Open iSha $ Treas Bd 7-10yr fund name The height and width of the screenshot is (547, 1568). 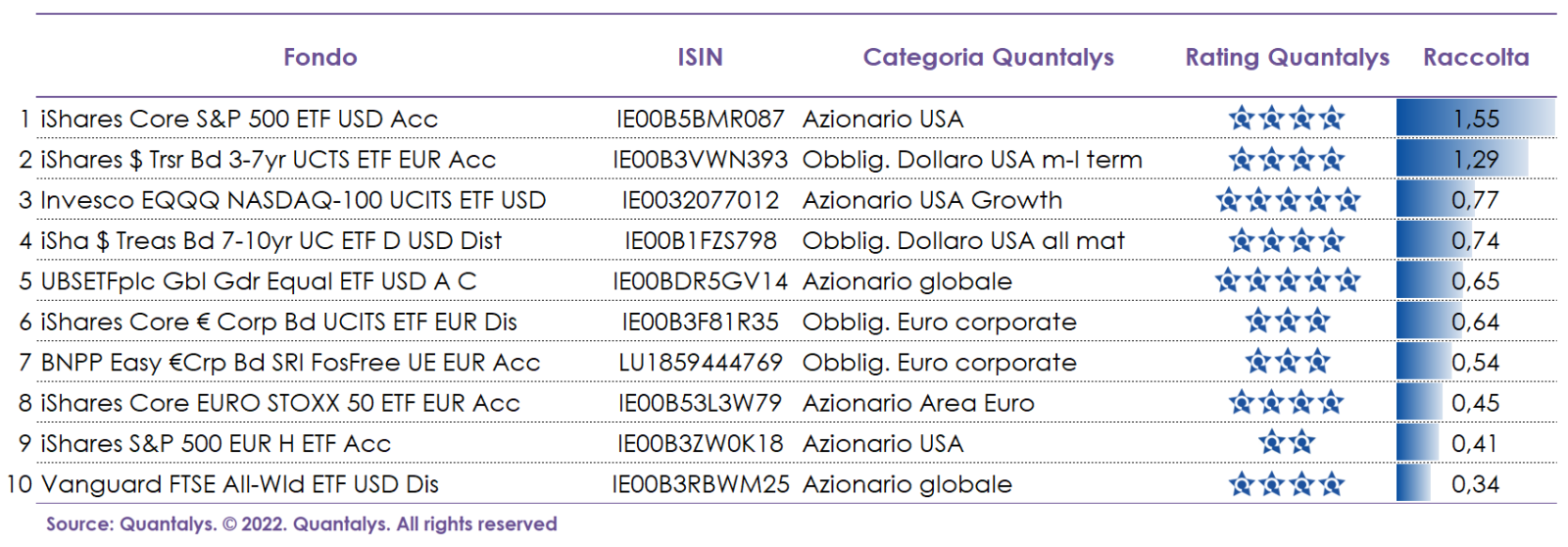[270, 241]
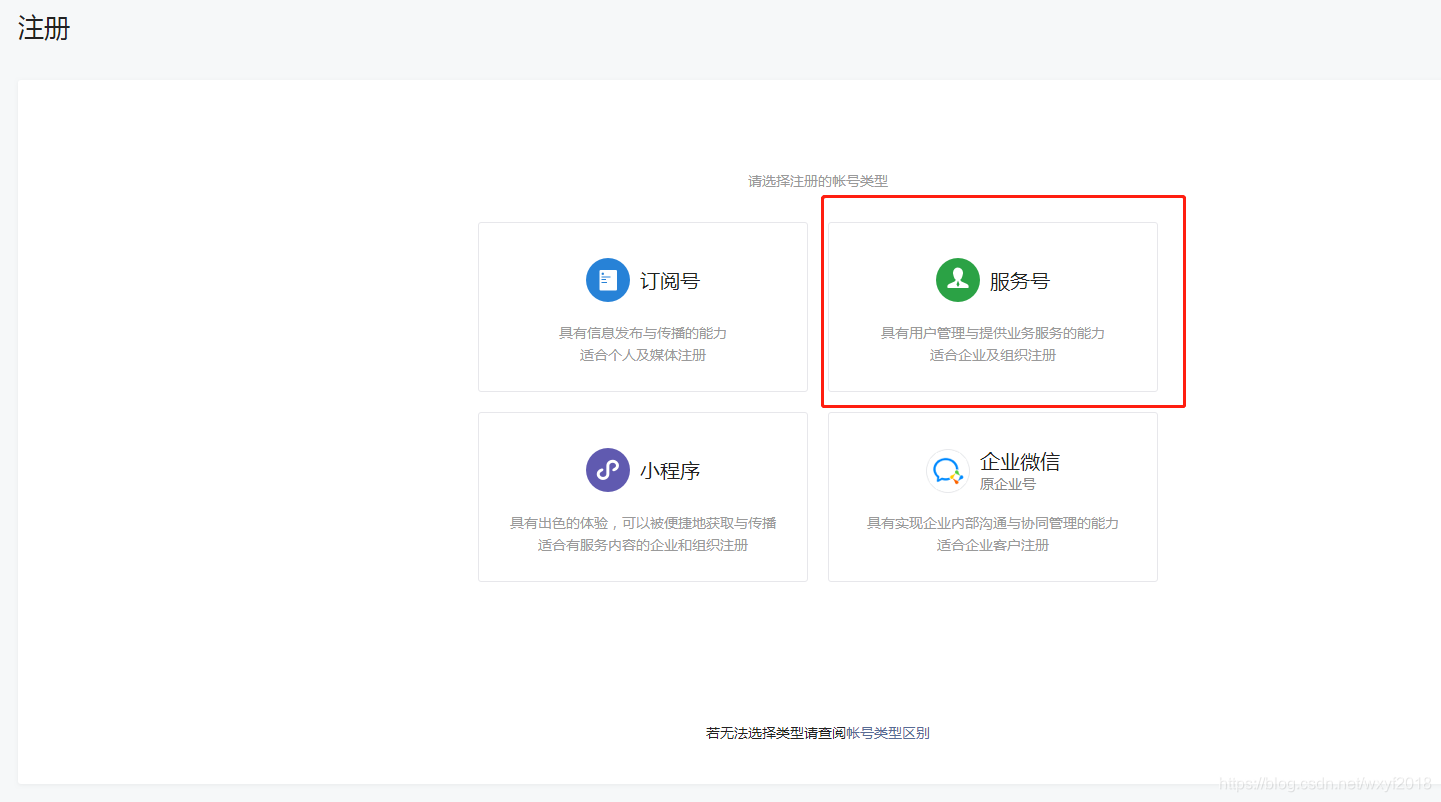Screen dimensions: 1441x802
Task: Click the 请选择注册的帐号类型 prompt text
Action: pyautogui.click(x=817, y=180)
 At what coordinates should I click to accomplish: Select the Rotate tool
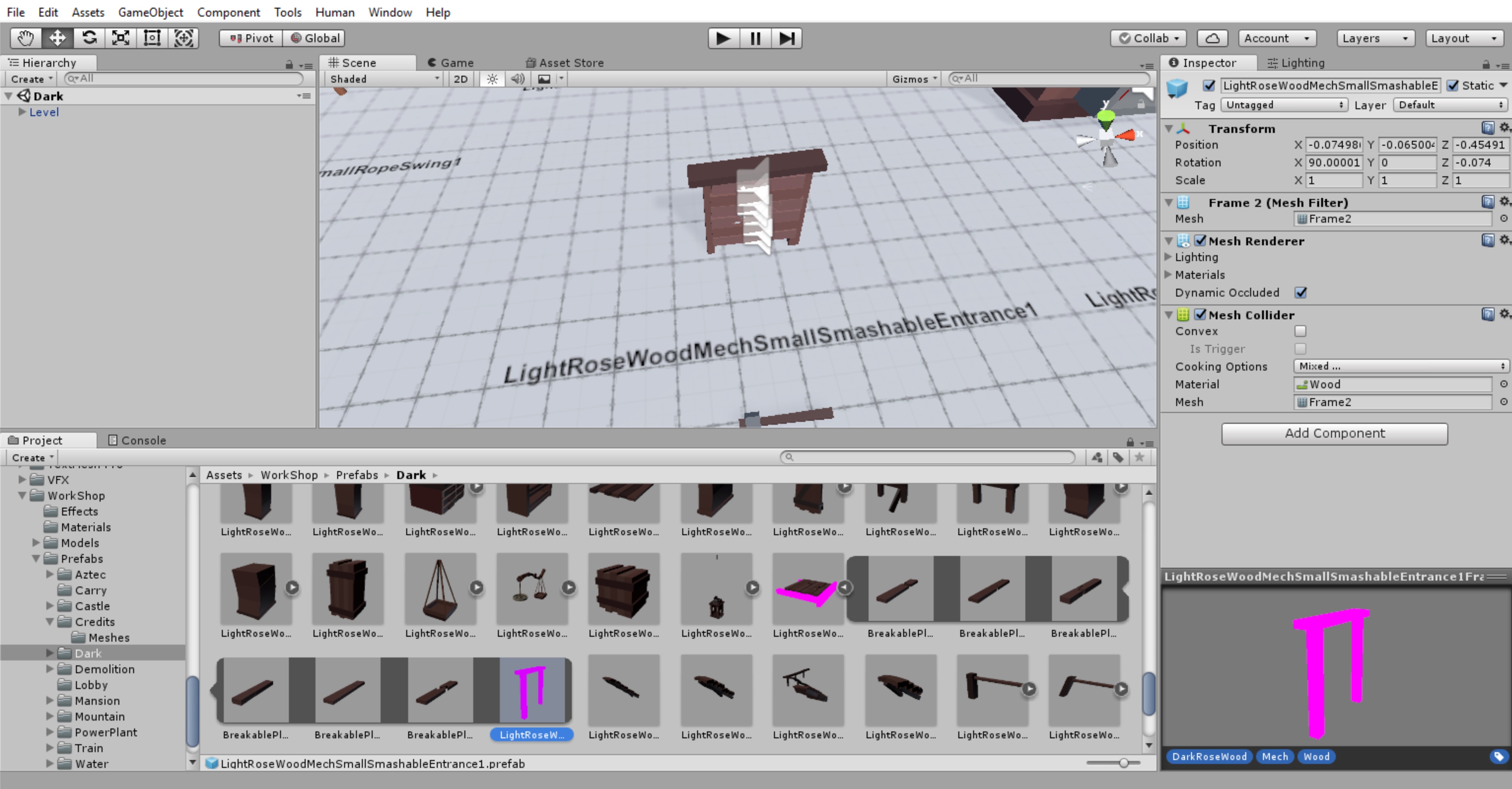89,38
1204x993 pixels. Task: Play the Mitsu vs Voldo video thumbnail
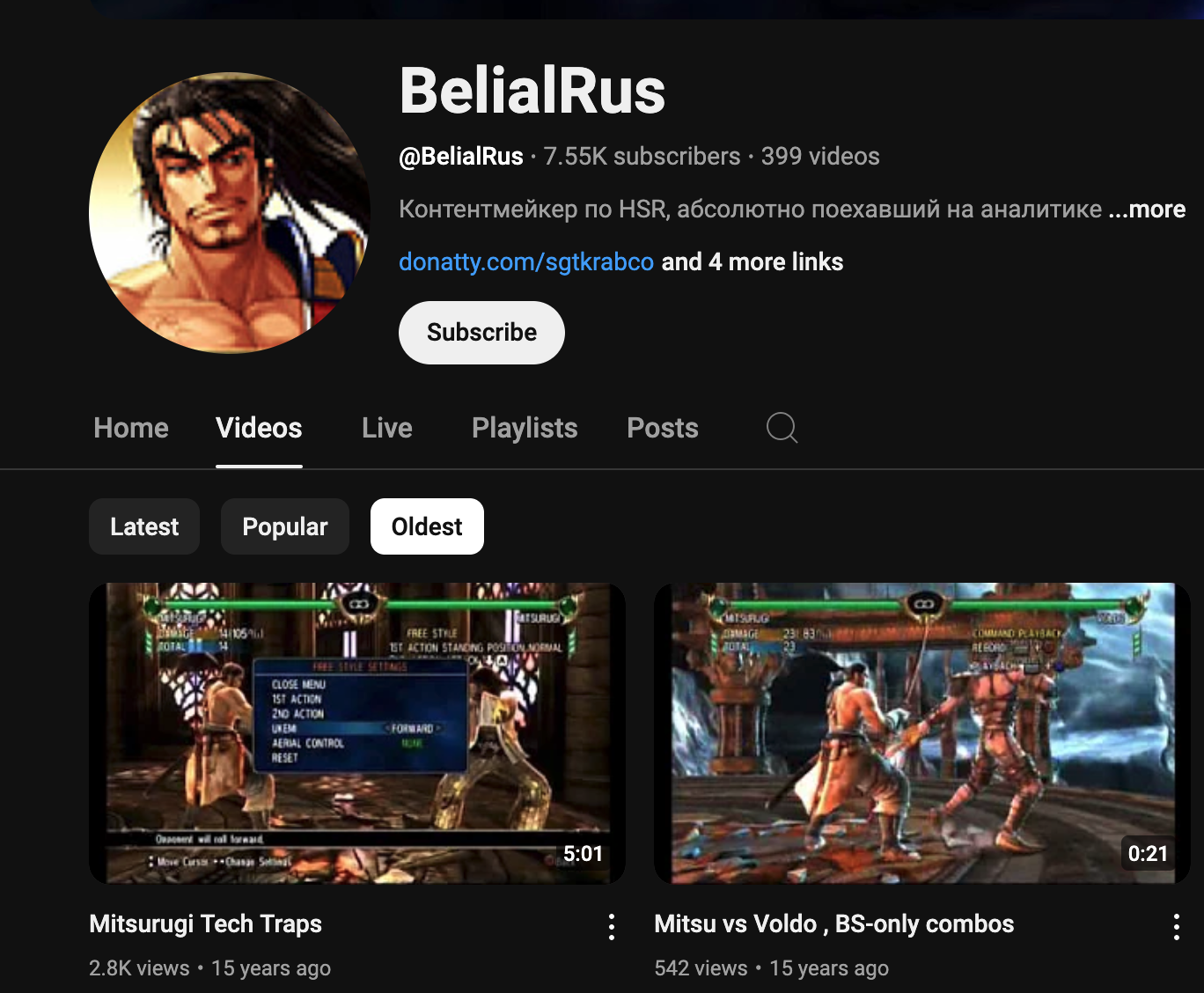[x=922, y=733]
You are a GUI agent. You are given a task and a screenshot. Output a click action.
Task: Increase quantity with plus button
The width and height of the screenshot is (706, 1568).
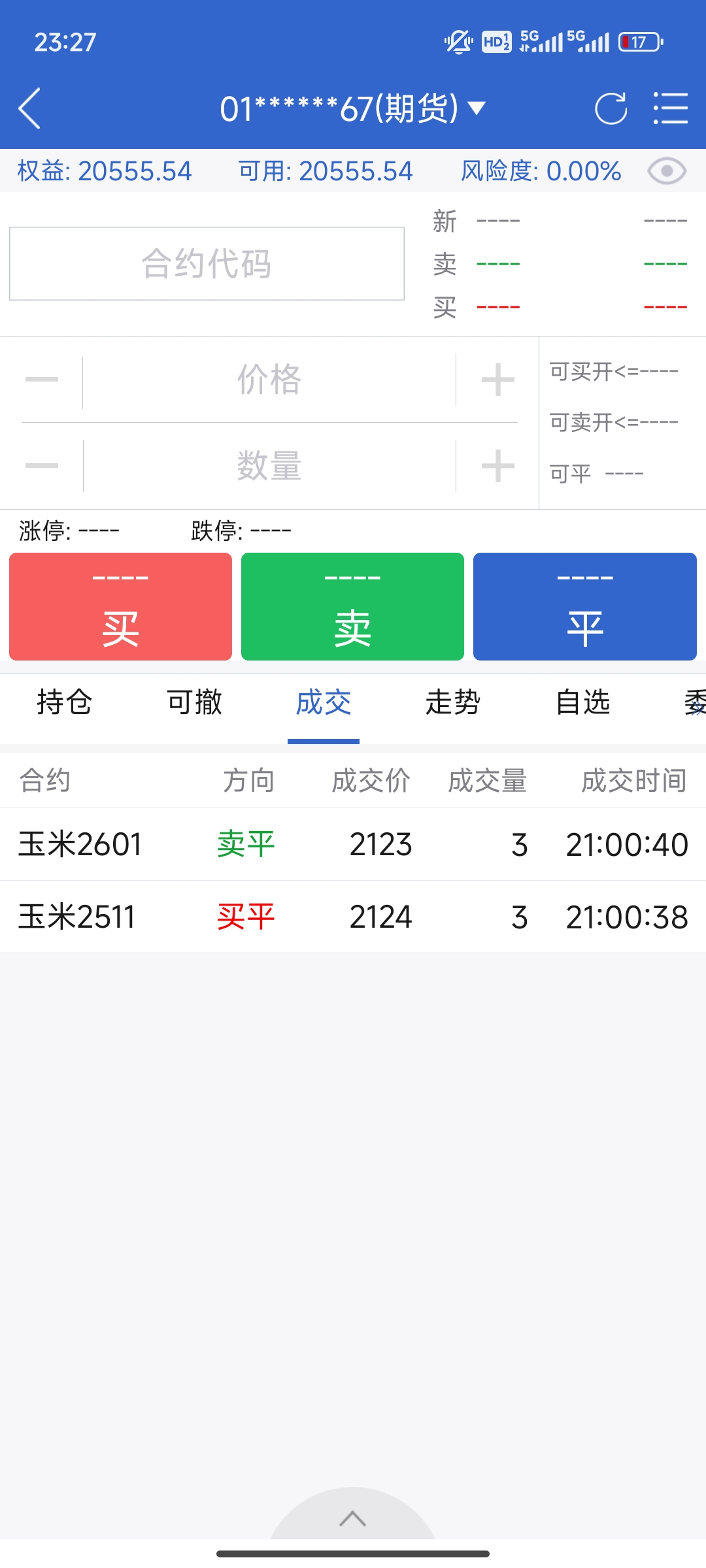coord(497,466)
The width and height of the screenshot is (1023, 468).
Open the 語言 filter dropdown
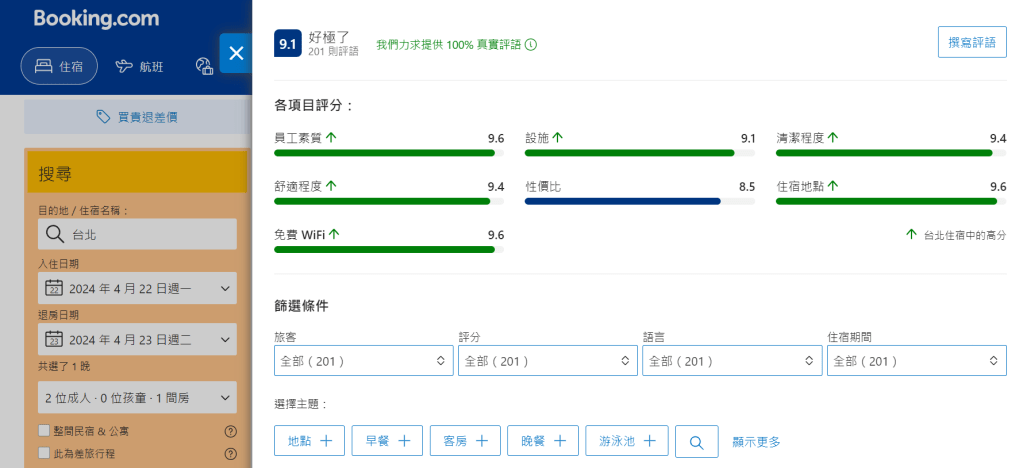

☆ ☆ ☆ ☆ ☆

Update the listing from the line that has "The width and height of the screenshot is (1023, 468)." through the end, replacing "filter dropdown" with "filter menu" and keeping all other text the same. Omit the pictures from your answer.

OUTPUT:
The width and height of the screenshot is (1023, 468).
Open the 語言 filter menu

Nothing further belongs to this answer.